▶ [Exercise brief]: Once the line containing "[Schreiben Sie uns gerne] (334, 24)" is found in the entries below, reproduce it and every line after it, stopping at and including the line containing "Aktuelles (67, 2051)"; reproduce nothing else, and keep each line exact.

▶ [Source information]:
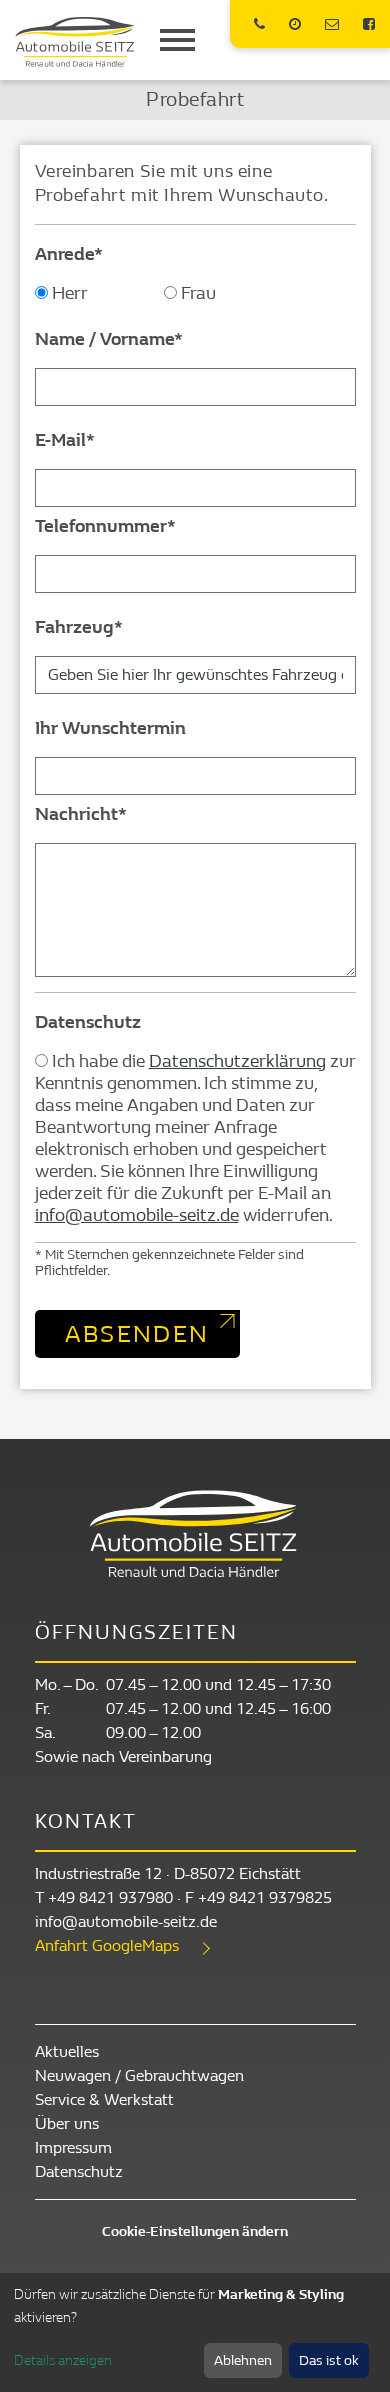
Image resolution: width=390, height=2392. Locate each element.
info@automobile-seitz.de (137, 1215)
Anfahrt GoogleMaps (107, 1945)
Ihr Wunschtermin (110, 728)
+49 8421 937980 (110, 1897)
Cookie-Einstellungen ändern (195, 2231)
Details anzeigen (63, 2360)
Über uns (67, 2123)
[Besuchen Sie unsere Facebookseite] (369, 24)
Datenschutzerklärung (237, 1061)
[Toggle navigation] (177, 40)
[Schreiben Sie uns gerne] (334, 24)
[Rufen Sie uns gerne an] (262, 24)
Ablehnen (243, 2360)
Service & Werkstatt (104, 2099)
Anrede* (69, 254)
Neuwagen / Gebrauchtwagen (139, 2075)
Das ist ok (329, 2360)
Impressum (73, 2147)
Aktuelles (67, 2051)
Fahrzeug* (79, 627)
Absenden (137, 1334)
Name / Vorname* (109, 339)
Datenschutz (88, 1022)
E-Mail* (65, 440)
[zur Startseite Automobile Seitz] (75, 42)
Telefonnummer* (105, 526)
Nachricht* (81, 814)
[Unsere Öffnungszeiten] (297, 24)
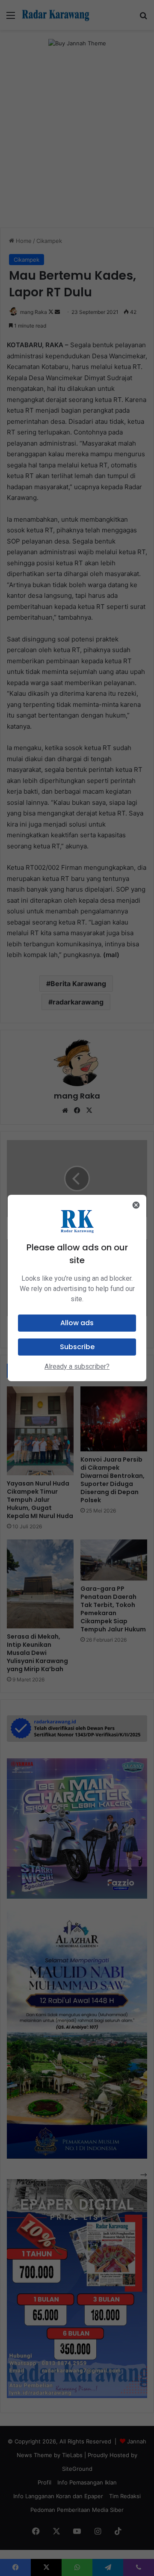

▶ [Expected answer]:
[Schreiben Sie uns gerne] (334, 24)
[Rufen Sie uns gerne an] (262, 24)
Ablehnen (243, 2360)
Service & Werkstatt (104, 2099)
Anrede* (69, 254)
Neuwagen / Gebrauchtwagen (139, 2075)
Das ist ok (329, 2360)
Impressum (73, 2147)
Aktuelles (67, 2051)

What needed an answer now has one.